═══ EXERCISE DATA ═══

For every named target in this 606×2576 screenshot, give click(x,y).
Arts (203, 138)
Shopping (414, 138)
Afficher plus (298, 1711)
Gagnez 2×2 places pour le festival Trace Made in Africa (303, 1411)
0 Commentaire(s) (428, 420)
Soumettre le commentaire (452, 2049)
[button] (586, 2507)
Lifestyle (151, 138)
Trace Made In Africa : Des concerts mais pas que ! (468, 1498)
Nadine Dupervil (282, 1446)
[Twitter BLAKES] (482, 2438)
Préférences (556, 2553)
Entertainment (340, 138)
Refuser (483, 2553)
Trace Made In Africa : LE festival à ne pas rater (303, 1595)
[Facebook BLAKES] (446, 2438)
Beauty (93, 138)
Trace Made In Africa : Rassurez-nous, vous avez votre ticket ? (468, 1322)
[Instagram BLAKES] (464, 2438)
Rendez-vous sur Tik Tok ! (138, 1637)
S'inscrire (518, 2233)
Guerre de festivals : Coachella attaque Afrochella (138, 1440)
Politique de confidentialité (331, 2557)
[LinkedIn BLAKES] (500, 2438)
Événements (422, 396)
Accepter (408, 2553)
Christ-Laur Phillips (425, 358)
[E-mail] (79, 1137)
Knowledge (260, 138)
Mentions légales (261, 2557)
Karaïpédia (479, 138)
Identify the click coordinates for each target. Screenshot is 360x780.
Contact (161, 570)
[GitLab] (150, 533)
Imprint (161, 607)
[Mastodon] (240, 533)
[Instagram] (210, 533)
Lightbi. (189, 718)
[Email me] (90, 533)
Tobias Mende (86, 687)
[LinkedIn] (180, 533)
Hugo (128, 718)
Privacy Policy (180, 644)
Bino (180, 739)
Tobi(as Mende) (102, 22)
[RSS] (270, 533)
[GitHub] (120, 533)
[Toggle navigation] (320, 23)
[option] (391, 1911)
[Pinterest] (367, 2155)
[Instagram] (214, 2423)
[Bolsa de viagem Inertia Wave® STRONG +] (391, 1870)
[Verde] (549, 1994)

═══

## THE PROBLEM
In the listing above, find the line with "Trace Made In Africa : Des" and the line with "Accepter (408, 2553)"; set down exactly those two lines and every line between them, nothing more.

## WORKED SOLUTION
Trace Made In Africa : Des concerts mais pas que ! (468, 1498)
Nadine Dupervil (282, 1446)
[Twitter BLAKES] (482, 2438)
Préférences (556, 2553)
Entertainment (340, 138)
Refuser (483, 2553)
Trace Made In Africa : LE festival à ne pas rater (303, 1595)
[Facebook BLAKES] (446, 2438)
Beauty (93, 138)
Trace Made In Africa : Rassurez-nous, vous avez votre ticket ? (468, 1322)
[Instagram BLAKES] (464, 2438)
Rendez-vous sur Tik Tok ! (138, 1637)
S'inscrire (518, 2233)
Guerre de festivals : Coachella attaque Afrochella (138, 1440)
Politique de confidentialité (331, 2557)
[LinkedIn BLAKES] (500, 2438)
Événements (422, 396)
Accepter (408, 2553)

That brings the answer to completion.